Texto mostrado >>

Pienso, también, y siguiendo la línea de Sontag que, a diferencia de la fotografía del partisano en el momento de ser ejecutado, el video es un documento infinitamente más doloroso en la medida en que cubre un lapso de tiempo en que esa muerte podría de algún modo ser evitada y sin embargo no. Me refiero a la de Fernando, pero también a la de George Floyd: en ambos casos no sólo alguien está filmando la secuencia, sino que hay varios testigos en torno al hecho pero nadie hace nada para evitarlo, porque no terminan de entender, de leer, que es eso lo que está por suceder, por parálisis, o por vaya uno a saber qué, nadie detiene a los victimarios, y el crimen se perpetra, frente a sus ojos, los de la cámara, y los nuestros, una y otra vez. Y esos segundos de tensión entre lo inevitable y lo implacable, son segundos ateridos de pánico, de dolor.

Qué se pide >> Prolonga el texto sobre los videos de las muertes de Fernando y George Floyd, empezando justo después de su última oración.

Información dada >>
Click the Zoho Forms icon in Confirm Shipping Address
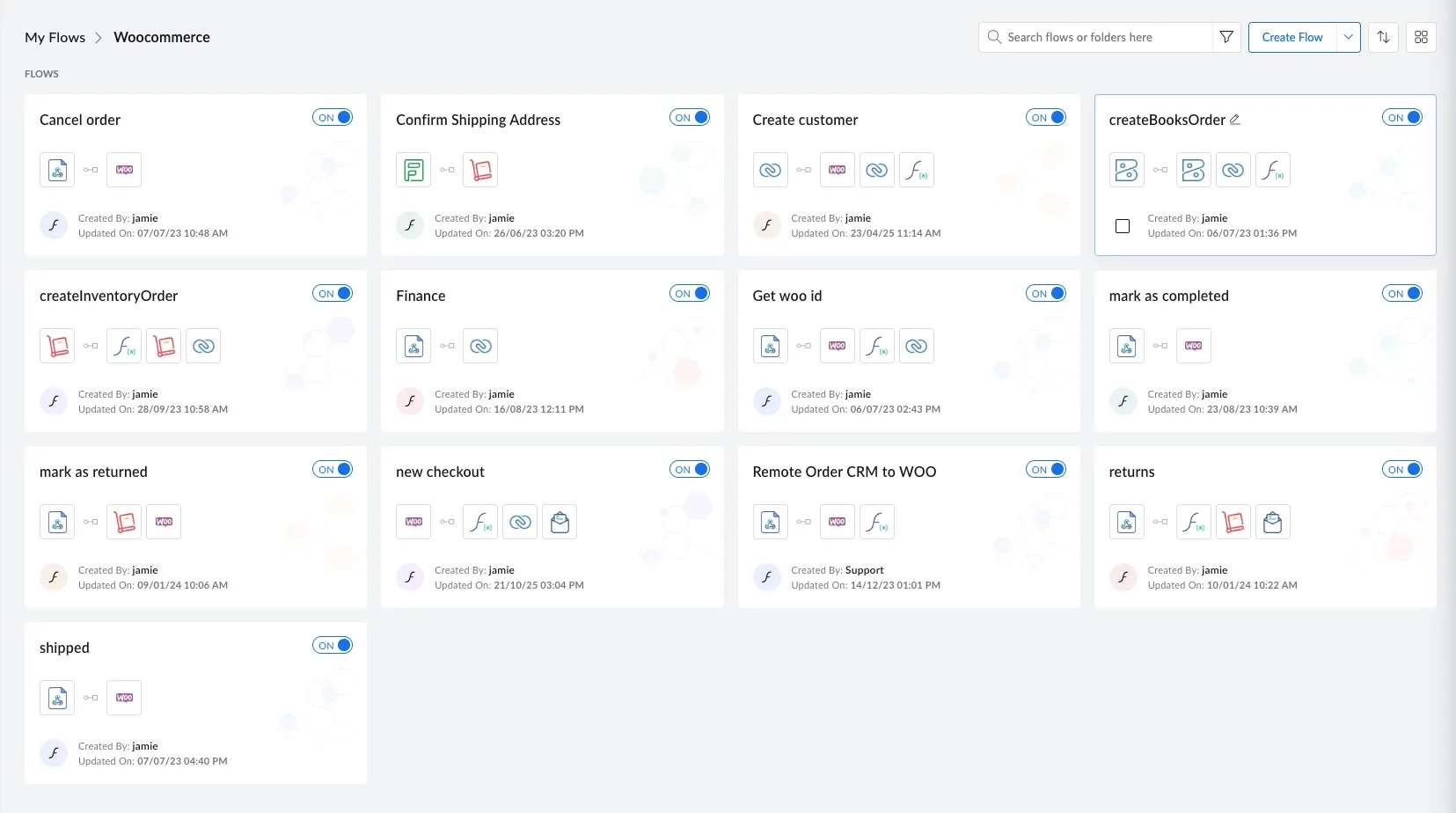1456x813 pixels. pyautogui.click(x=413, y=170)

Respuesta >>
En su libro, Sontag, en referencia a una muestra de fotos de víctimas negras linchadas en pequeños pueblos en Estados Unidos, y en torno a la polémica de cuán necesario era exponer y consumir esas fotos, dice que “Se argumentó además que someternos a la penosa experiencia debería ayudarnos a entender que aquellas atrocidades no eran las acciones de ‘bárbaros’ sino el reflejo de un conjunto de creencias, el racismo, las cuales, al definir a un pueblo como menos humano que otro, legitiman la tortura y el asesinato. Pero quizás sí fueron bárbaros. Quizás así se nos aparecen los bárbaros. (Se parecen a todos los demás.)

Señalando lo anterior, lo que es ‘bárbaro’ para unos es el ‘sólo estoy haciendo lo que hacen todos los demás’ para otros. (¿De cuántos podemos esperar que obrarán mejor?) La pregunta es: ¿a quién queremos culpar? Con más exactitud, ¿A quién creemos que tenemos derecho a culpar?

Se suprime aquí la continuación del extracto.